Reverse landscape has been removed as well. We've added a reverse page orientation to the layout panel. This way we can actually get that fourth little button for reverse portrait that users have been asking for. And we were saying only document-based applications should need a page setup. Non-document-based applications can put it in their print dialog and just remove the whole page setup menu entirely.

So summary, customizing the Print Dialog. Your application panel is now the first panel shown. That's a major change. If your application is not document based, you now have the option to remove the page setup menu and add the controls to the Print Dialog. We now have a standard way for the user to select print selection. And you as the application can specify what is shown in the Print Dialog that makes sense for your application. And lastly, the page setup contains only the options that affect document format.

Let's move on to the printing API in general. If you have a Cocoa app, you should use the Cocoa printing APIs. It's a better fit for the Cocoa applications. To use the Printing System APIs, yes, Carbon applications have to do it, and currently your Cocoa app needs to use it if they need more control over the print settings and such like that. But we are working very hard to bring these two into parity by Leopard GM.

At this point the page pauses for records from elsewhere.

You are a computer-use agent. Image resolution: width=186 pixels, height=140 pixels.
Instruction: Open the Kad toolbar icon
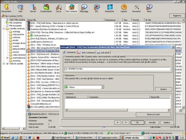20,8
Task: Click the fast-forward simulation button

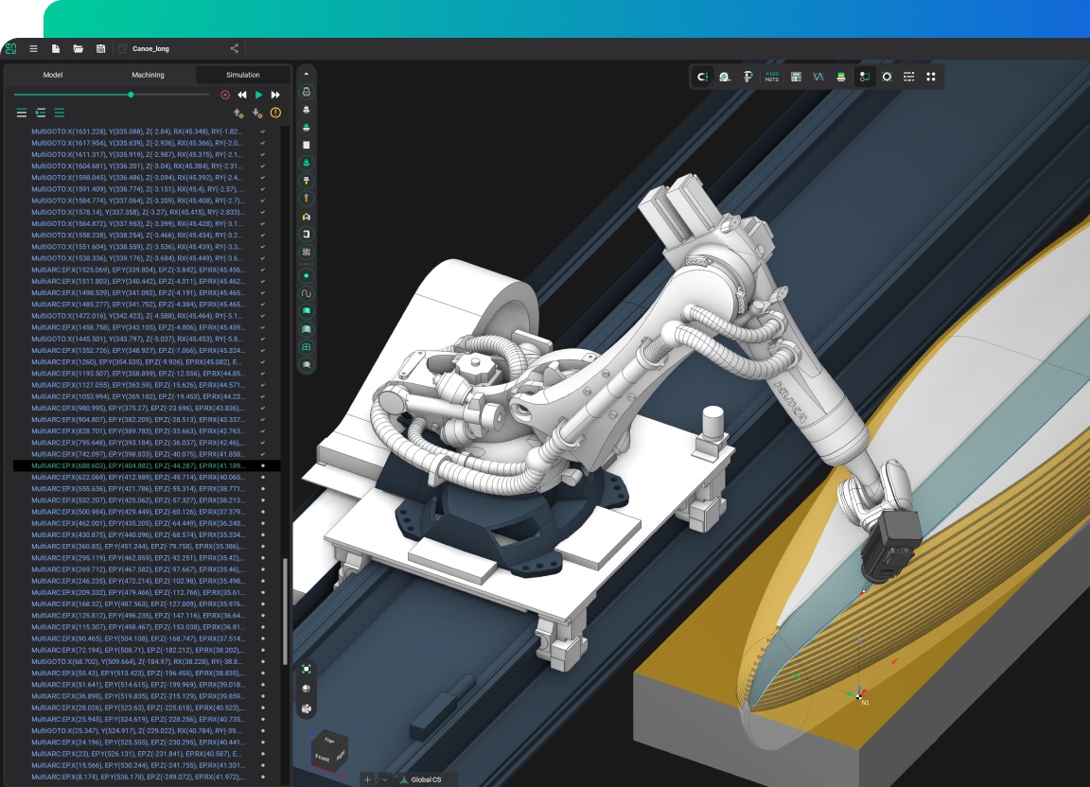Action: [275, 95]
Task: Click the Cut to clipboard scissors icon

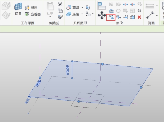Action: point(60,4)
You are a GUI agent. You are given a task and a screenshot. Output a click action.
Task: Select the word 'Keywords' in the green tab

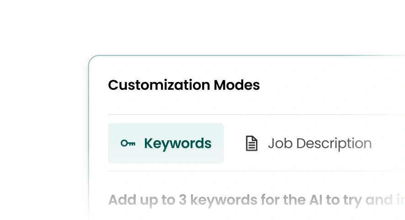[x=177, y=143]
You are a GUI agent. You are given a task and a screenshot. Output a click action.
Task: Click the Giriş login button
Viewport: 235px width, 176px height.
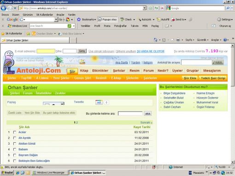(x=82, y=51)
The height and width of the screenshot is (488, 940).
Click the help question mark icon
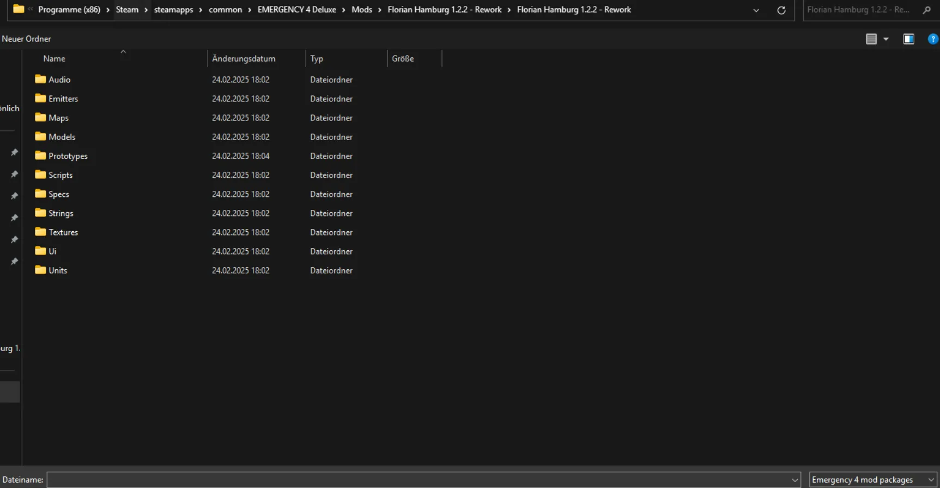point(932,39)
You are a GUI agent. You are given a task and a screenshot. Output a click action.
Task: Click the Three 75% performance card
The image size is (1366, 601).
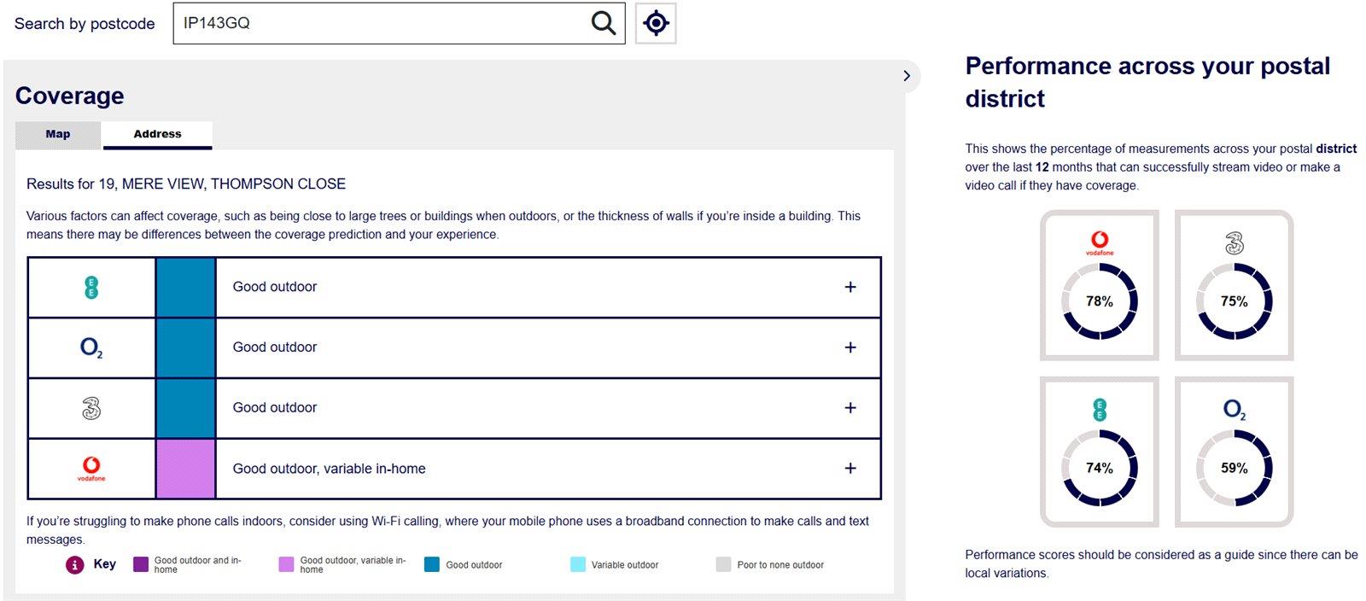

So here's a very simple example of how to use the Cocoa APIs. For most Cocoa APIs, NSPrint operation is all that you need. Basically you create a print operation, tell it the view that you want to print, and give it the print info, and then you just run it modally for the window, giving it your document window, and the selector is gonna be called when the dialog goes away.

Here it is, and here you can just add a few lines of code to get the new Print Dialog features. Here I get the print panel out of the print operation and just go ahead and set the options. I get the current options and I say I want to add, I want to show paper size, orientation, and scaling.

NS Print Accessory Controller is a new file that has been added to Cocoa. It's a simple way for the Cocoa applications to add panels to the print and page setup dialogs. The NS Print Panel and NS Page Layout Set Accessory View is now deprecated. This is the new way for Cocoa applications to add panels to the print dialog.

It allows for multiple application panels, which you couldn't do before. It allows you to specify the title for the panel, something you couldn't do before. And in the future, Leopard Seed will allow you to provide summary information that will be shown. in the summary panel of the Print Dialog. This is kind of a word of wisdom for you. For panels that are added to the Print Dialog, they should only be used to provide print options, not formatting options.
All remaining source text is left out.